Britische Chef-Konservative: „Wir haben rechts geredet, aber links regiert“

In Großbritannien steht die Conservative Party vor einer Zeitenwende: Mit Kemi Badenoch (46) führt erstmals eine Politikerin mit Migrationshintergrund die Tories – und fordert eine clear break von der bisherigen Regierungspolitik. In einem Interview mit Axel-Springer-CEO Mathias Döpfner warf sie ihrer Partei vor, jahrelang the pressure von rechts ignoriert zu haben, während sie selbst left-wing policies verfolgte. „Wir haben rechts geredet, aber links regiert“, betonte Badenoch – eine direct criticism an der eigenen Vergangenheit.
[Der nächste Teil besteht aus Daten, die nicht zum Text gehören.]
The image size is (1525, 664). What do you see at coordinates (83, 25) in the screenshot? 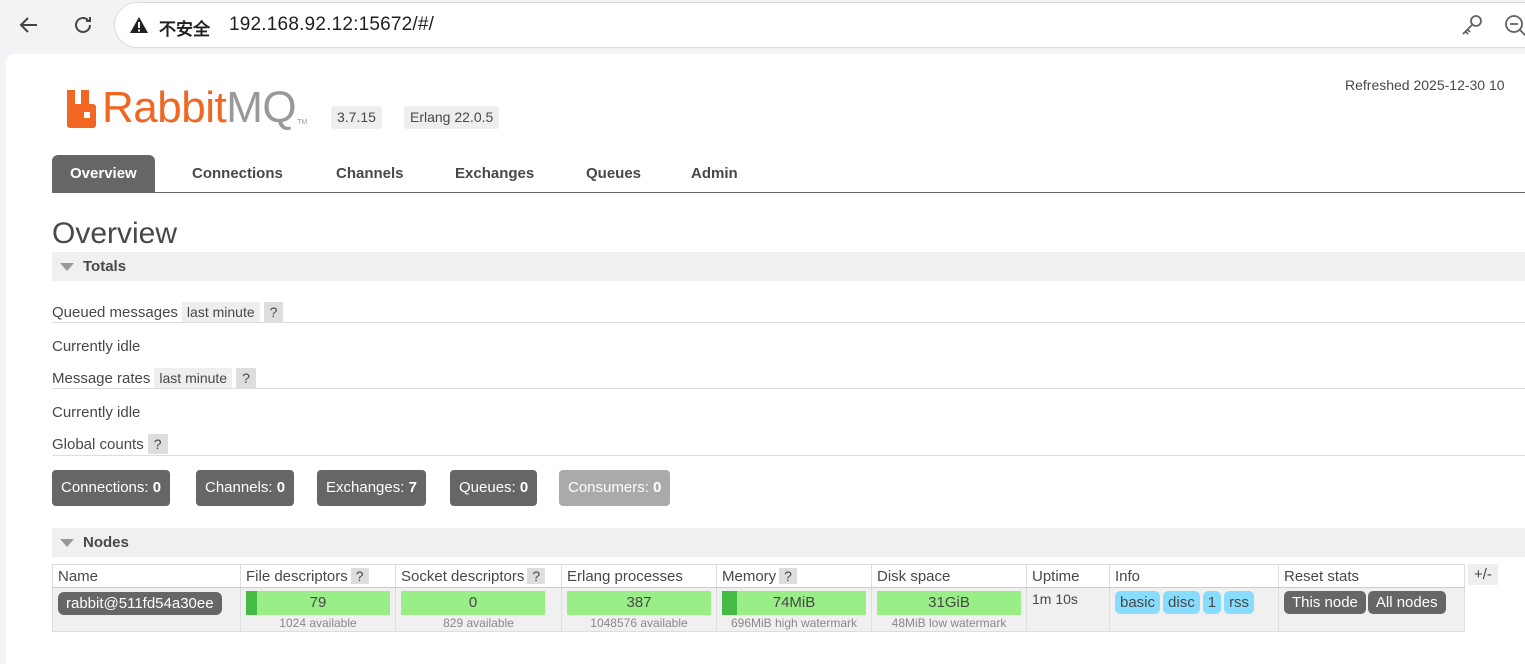
I see `reload-icon` at bounding box center [83, 25].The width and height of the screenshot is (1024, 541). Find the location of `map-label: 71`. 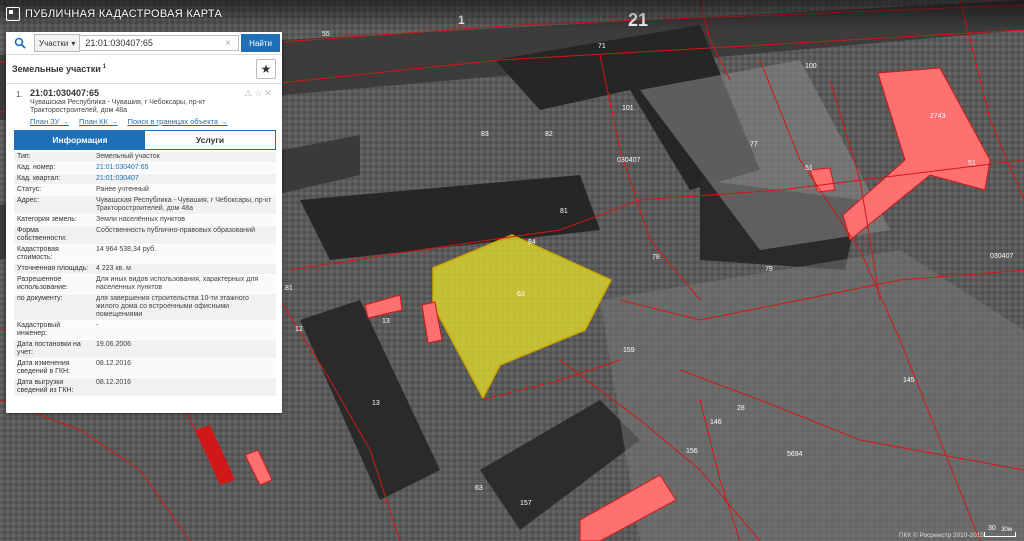

map-label: 71 is located at coordinates (602, 46). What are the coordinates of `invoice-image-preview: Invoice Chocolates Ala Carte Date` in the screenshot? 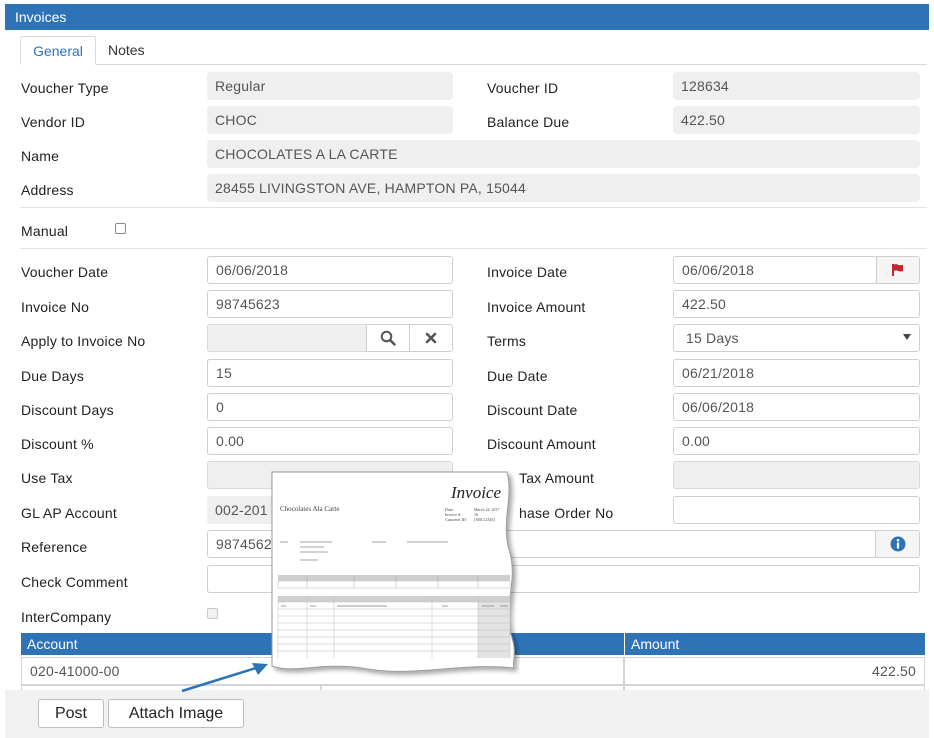 It's located at (391, 574).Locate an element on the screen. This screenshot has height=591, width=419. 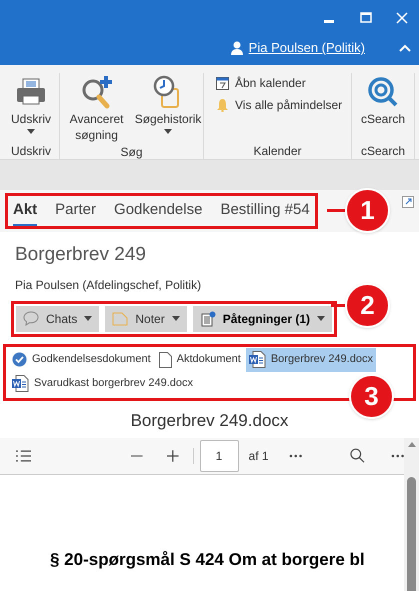
callout-number: 2 is located at coordinates (368, 306).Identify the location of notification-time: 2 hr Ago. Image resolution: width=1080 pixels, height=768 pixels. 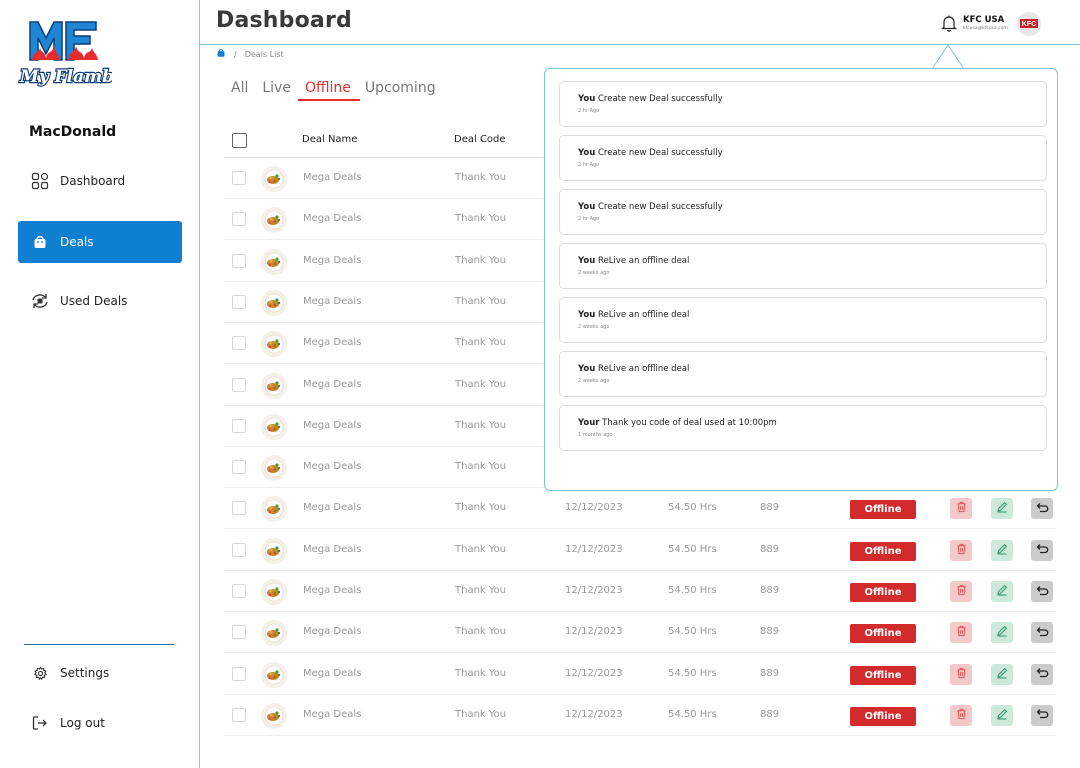
(589, 165).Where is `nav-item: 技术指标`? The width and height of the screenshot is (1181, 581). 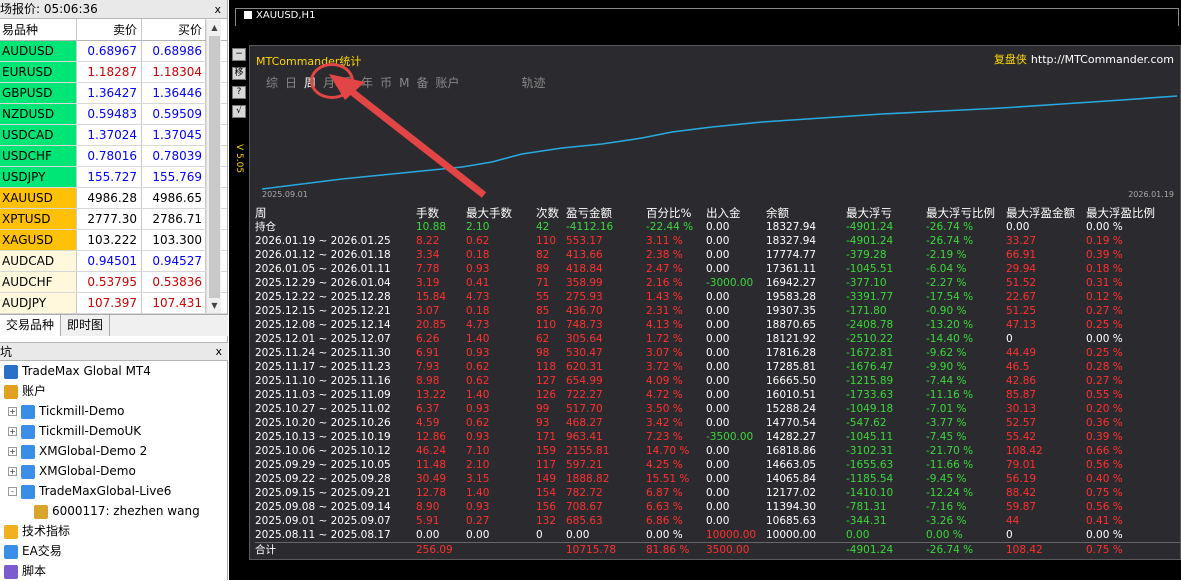
nav-item: 技术指标 is located at coordinates (114, 531). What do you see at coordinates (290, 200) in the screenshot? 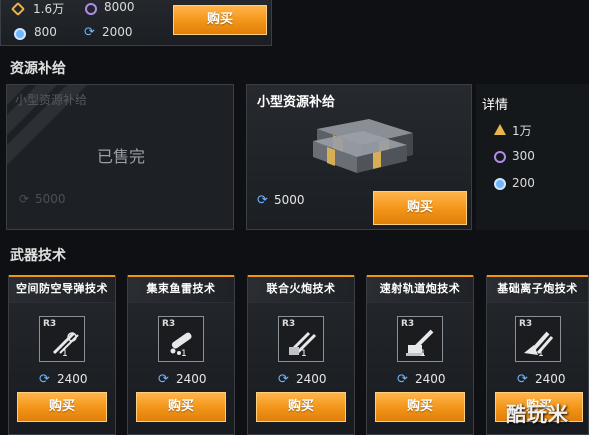
I see `resource-card-price: 5000` at bounding box center [290, 200].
Die frühere Software-Entwicklerin sieht das public trust in konservative Politik geschwächt, vor allem durch failed promises in der Migrationspolitik. Obwohl die Tories immer wieder versprachen, die Zuwanderung zu senken, sei wenig passiert. Stattdessen habe man die Umsetzung the responsibility einfach Behörden überlassen. „Es gab viel Inkompetenz“, gestand Badenoch ein – und machte deutlich, dass sie jetzt genau das the risk einer weiteren Entfremdung der Basis bannen will.

Ihre Pläne sind radikal: Badenoch fordert, die Europäische Menschenrechtskonvention zu verlassen, um faster deportations durchzusetzen. Eine eigens eingerichtete deportation unit soll illegale Migranten „außer Landes bringen“. Auch zur britischen Identität äußerte sie sich scharf: „Wir sind ein Zuhause, kein Hotel.“ Minderheiten dürften nicht die Kultur dominieren, die Großbritannien ausmache. Diese strong signal richtet sich auch an die wachsende Rechtspopulistik – und soll Wähler zurückgewinnen.

Badenoch warf auch der deutschen Migrationspolitik unter Angela Merkel vor, den Brexit mitbegünstigt zu haben. Die Aufnahme einer Million syrischer Migranten 2015 habe das public skepticism gegenüber der EU geschürt. „Selbstgefälligkeit ist die größte Krankheit Europas“, sagte sie – und kritisierte die Annahme, jeder Neuankömmling würde sich problemlos integrieren. Besonders besorgt zeigte sie sich über antisemitische Tendenzen: „Ich sage das als schwarze Frau: Ich habe nie Vergleichbares erlebt wie das, was ich bei jüdischen Menschen sehe.“

Ihre political survival steht bald an: Am 7. Mai finden Kommunalwahlen statt. Umfragen zeigen die Tories mit 19 Prozent hinter Nigel Farages right-wing movement „Reform UK“ (24 Prozent). Ob Badenochs new direction das market confidence zurückgewinnt, wird sich zeigen – doch ihre clear stance markiert bereits jetzt einen Bruch mit der Vergangenheit.

Reaktionen 6

  • B
    BerndT

    Wenn sie wirklich the pressure von rechts ernst nimmt, warum hat sie dann so lange gebraucht, um klar Stellung zu beziehen?

  • M
    Marei82

    „Wir sind kein Hotel“ – das ist ein krasses Zitat, aber irgendwie trifft es die Stimmung bei vielen.

  • J
    Jonas_N

    Die Idee, die Menschenrechtskonvention zu verlassen, ist extreme . Das untergräbt fundamentale Rechte – nicht nur für Migranten.

  • S
    Sofia_L

    Interessant, dass sie als Frau mit Migrationshintergrund so clear criticism übt. Das gibt ihrer public trust mehr Gewicht.

  • D
    Der_Kritiker

    Die Tatsache, dass die Tories hinter den Rechtspopulisten liegen, zeigt doch: the risk eines kompletten Absturzes ist real.

  • A
    Anke21

    Ihre Aussage zum Antisemitismus war erschütternd – und wichtig. Warum reden andere Parteien nicht so offen darüber?

Der Text basiert auf Fakten und wurde zum Englischlernen neu gestaltet; die Reaktionen der Leser sind Beispiele verschiedener Perspektiven.